Having a house that is frequently colder than you like can be a sign of many different things, and not all of them may be related to your furnace. In fact, some have nothing to do with your furnace at all. Before you call a furnace repair technician, rule out the following.
Open Doors and Drafty Windows
A vast amount of your heat can slip out an open door or a window that is not properly closed. Worse still, a lot of cold air from outside can seep in. Always check your doors to make sure they are closed all the way. Check for drafts around the edges of the doors. If they are drafty, consider replacing them or finding a way to seal them against the cold (e.g., rubber gaskets as edging). Check all of your windows. The storm glass should be drawn down to prevent the cold from going through the screens (if applicable) and then through the frames and creases of your windows. If you have any drafty areas after you have slid the storm glass panes down into position, use weather stripping and window plastic to seal the windows to keep more heat inside.
Make Sure You Are Not Experiencing High Blood Pressure, Hormonal Shifts, or a Thyroid Condition
It sounds weird, but different health conditions can affect how you perceive warmth in your home too. If you know that you do not have high blood pressure (which can cause fluctuations in body temperature), a thyroid condition (which controls your body's ability to regulate temperature), or mid-life hormonal changes, then you can examine the furnace a little closer. Knowing that no personal medical condition is responsible for the cold you feel in your home reaffirms that the problem is most likely with your furnace.

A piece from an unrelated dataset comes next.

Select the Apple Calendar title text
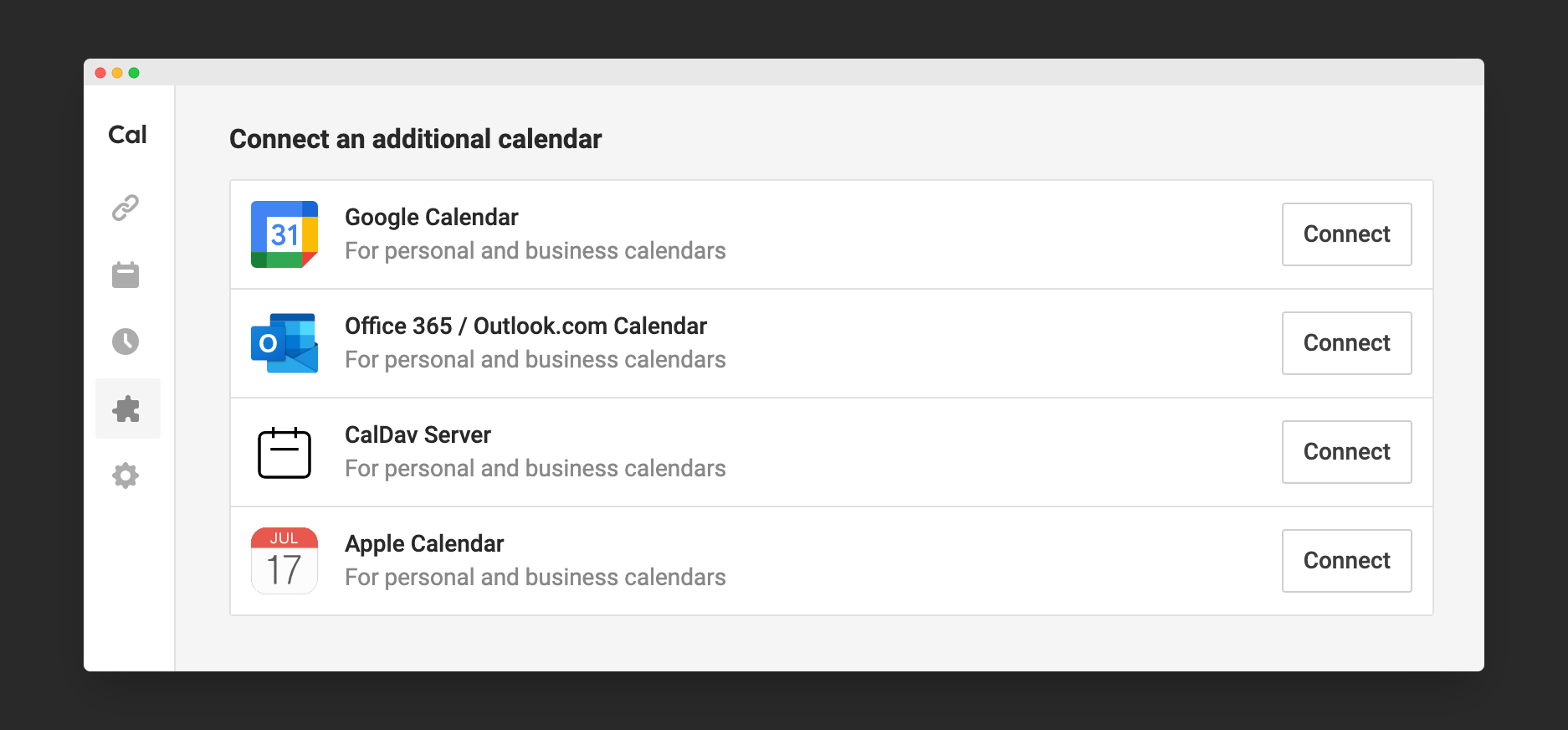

Now Call the Furnace Repair Technician
If you have ruled out all of the above, you can call the repair technician with confidence. If the technician puts any questions to you regarding what you think the problem is, you can answer by letting them know what is not the problem. Then the repair technician can start from there, checking everything from the ignition button to the electric circuit board to the fuel (if applicable). The thermostat may need to be checked as well, so make sure the technician can get to the thermostat without having to push things aside or squeeze past tight spaces.